Increase in traumatic injuries
I am a private practice orthopedic surgeon specializing in hand, upper extremity and microsurgery. The COVID-19 pandemic created worldwide uncertainty. In light of this, our practice promptly suspended all elective surgeries in order to maintain hospital resources and supplies. Emergent and urgent cases were performed per usual in our area hospitals and surgery centers. Statewide shelter-in-place mandates resulted in a transient rise in traumatic home-renovation hand injuries as quarantined individuals took on various home projects. This unique pattern of injury created a steady stream of emergent and urgent referrals to my practice, which greatly supplemented lost work from suspending elective cases. Overall, my surgical case volume decreased about 33%.

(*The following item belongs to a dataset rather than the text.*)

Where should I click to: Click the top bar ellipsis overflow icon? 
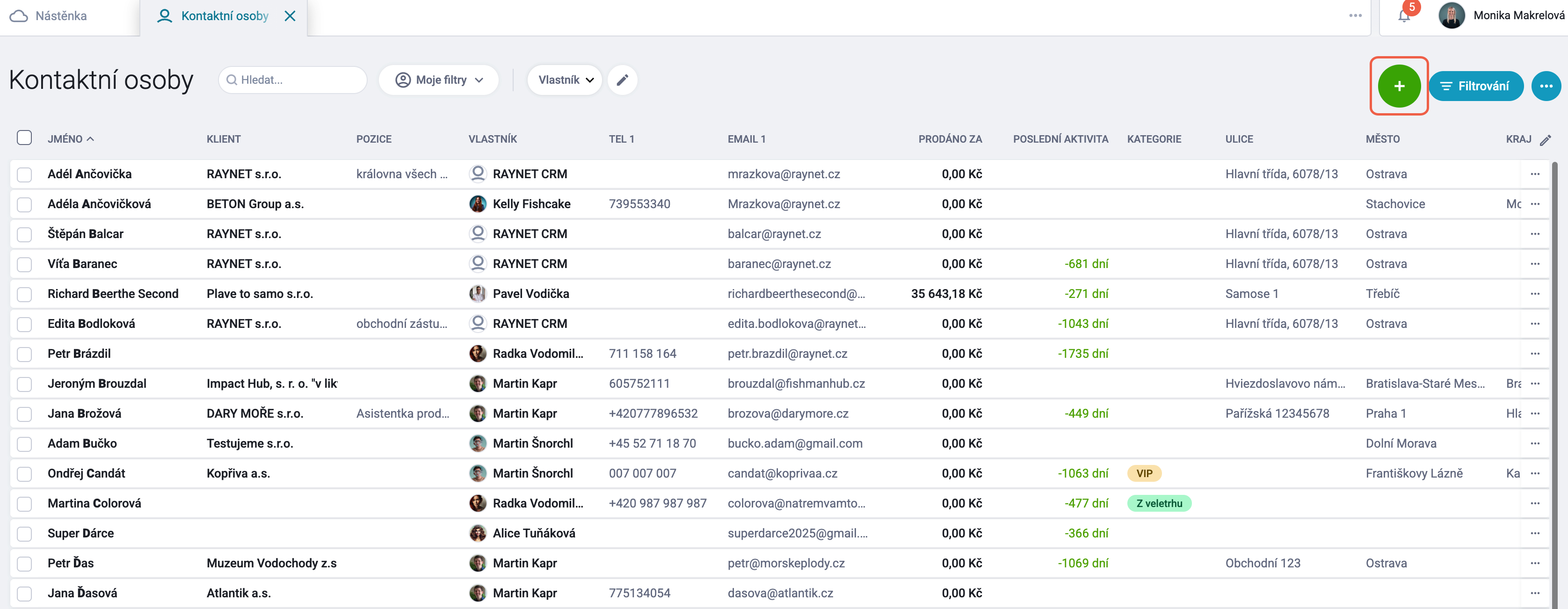[x=1356, y=16]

At early onset, our practice smartly mandated screening measures including risk assessment, mask wear and temperature measurements at one single location for all entrants, including all staff and surgeons. We promptly implemented telemedicine options for our patients. In mid-March, despite several COVID-19 cases already present in our area, I did not experience many no-shows in clinic. However, as the pandemic soon ravaged New York City, our patients further utilized our telemedicine options and we saw more no-shows and cancellations. As a result, I reduced my clinic hours for my physician assistant and nurse practitioner about 25% from late March to mid-April. My clinic numbers dropped 33% during this time. As the curve shifted and we saw decreases in the incidence of COVID-19 in our region, our hospital systems and our privately owned surgery centers stopped suspending elective cases. Starting May 4, our practice fully opened for elective cases and returned to regular hours. Our region and our practice were extremely fortunate. We did not experience an upsurge of COVID-19 cases as in other areas and I believe our early adoption of smart, protective measures kept our practice afloat with modest financial loss.
Gregory P. Kolovich, MD, MPH, is an orthopedic surgeon with Optim Orthopedics in Savannah, Georgia.
Disclosure: Kolovich reports he is a paid consultant for Axogen and an owner of Optim Orthopedics and Oxos Medical.